*Material to process:*
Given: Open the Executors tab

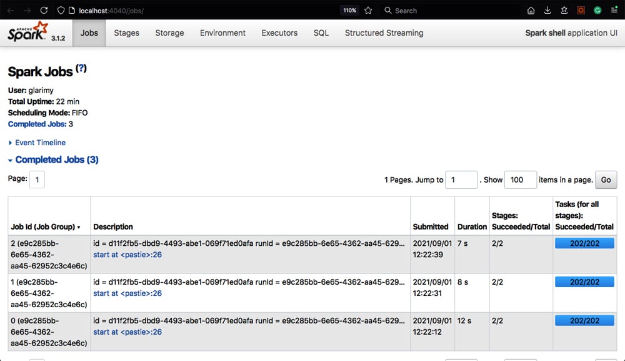Looking at the screenshot, I should coord(279,33).
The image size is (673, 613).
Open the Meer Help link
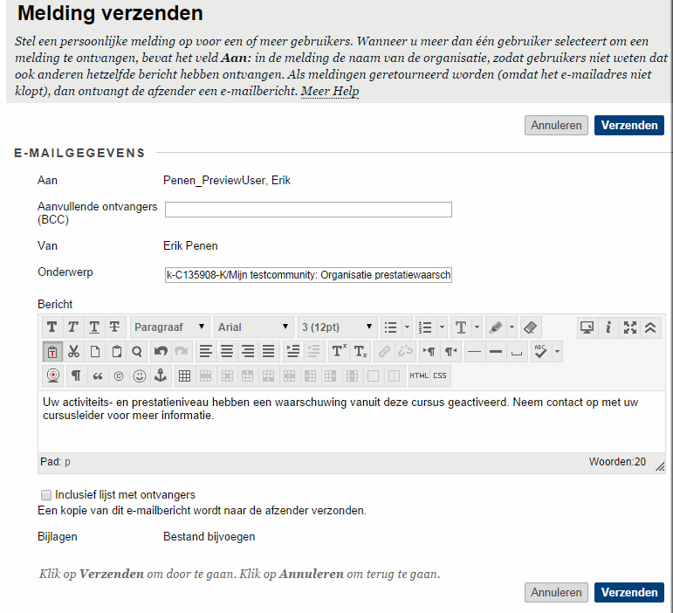(x=330, y=92)
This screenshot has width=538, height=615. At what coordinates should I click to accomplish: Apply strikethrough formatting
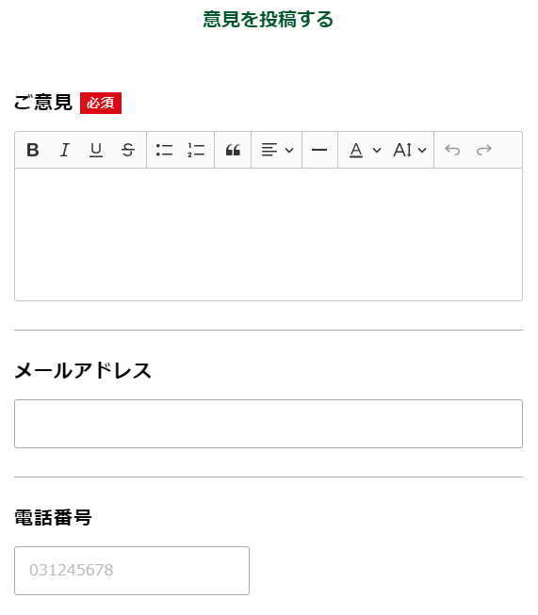128,150
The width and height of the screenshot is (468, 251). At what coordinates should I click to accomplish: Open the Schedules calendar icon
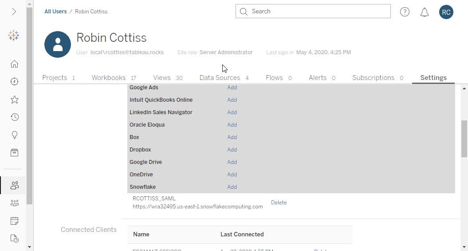14,221
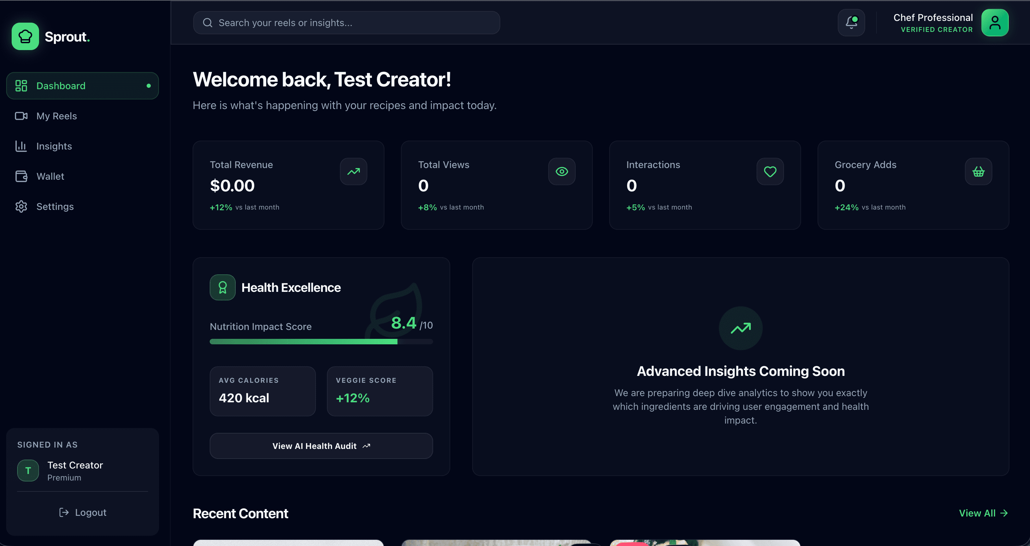1030x546 pixels.
Task: Follow the View All link
Action: (x=983, y=513)
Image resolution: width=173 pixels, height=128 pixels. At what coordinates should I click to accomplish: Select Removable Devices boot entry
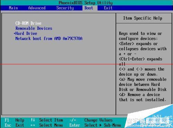34,28
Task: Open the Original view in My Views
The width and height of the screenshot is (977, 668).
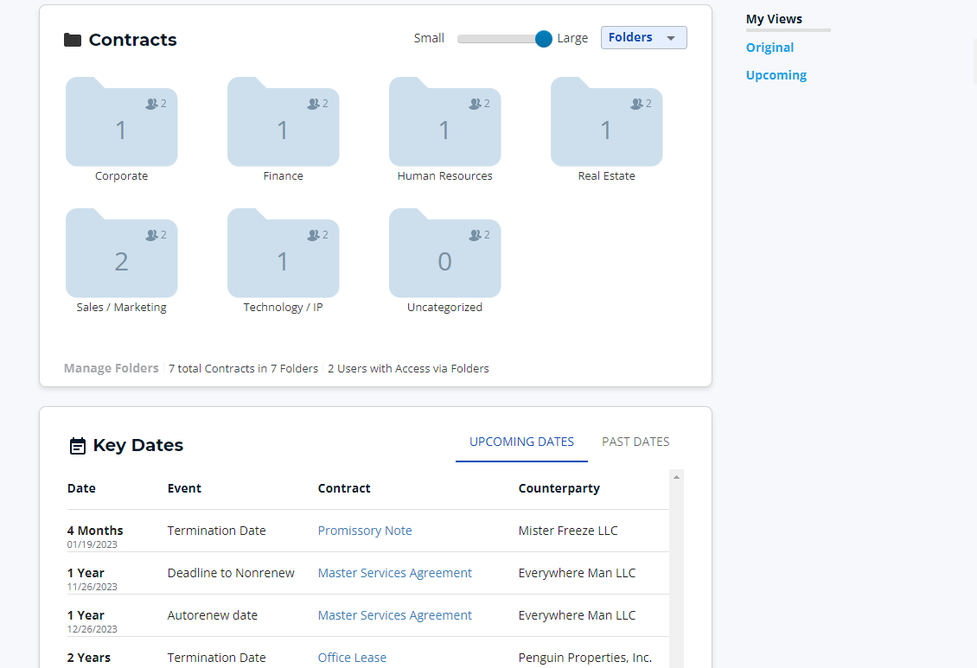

*Exercise objective:* The answer is the complete set of records, copied exactly, with pictures omitted.

*Answer to this task:*
Given: Open the Executors tab

Looking at the screenshot, I should coord(279,33).
The image size is (673, 613).
Open the Meer Help link
(x=330, y=92)
This screenshot has width=538, height=615. At what coordinates should I click to accomplish: Apply strikethrough formatting
128,150
The width and height of the screenshot is (468, 251). At what coordinates should I click to accomplish: Open the Schedules calendar icon
14,221
1030x546 pixels.
Task: Follow the View All link
Action: (x=983, y=513)
Image resolution: width=173 pixels, height=128 pixels. At what coordinates should I click to accomplish: Select Removable Devices boot entry
34,28
Task: Open the Original view in My Views
The width and height of the screenshot is (977, 668).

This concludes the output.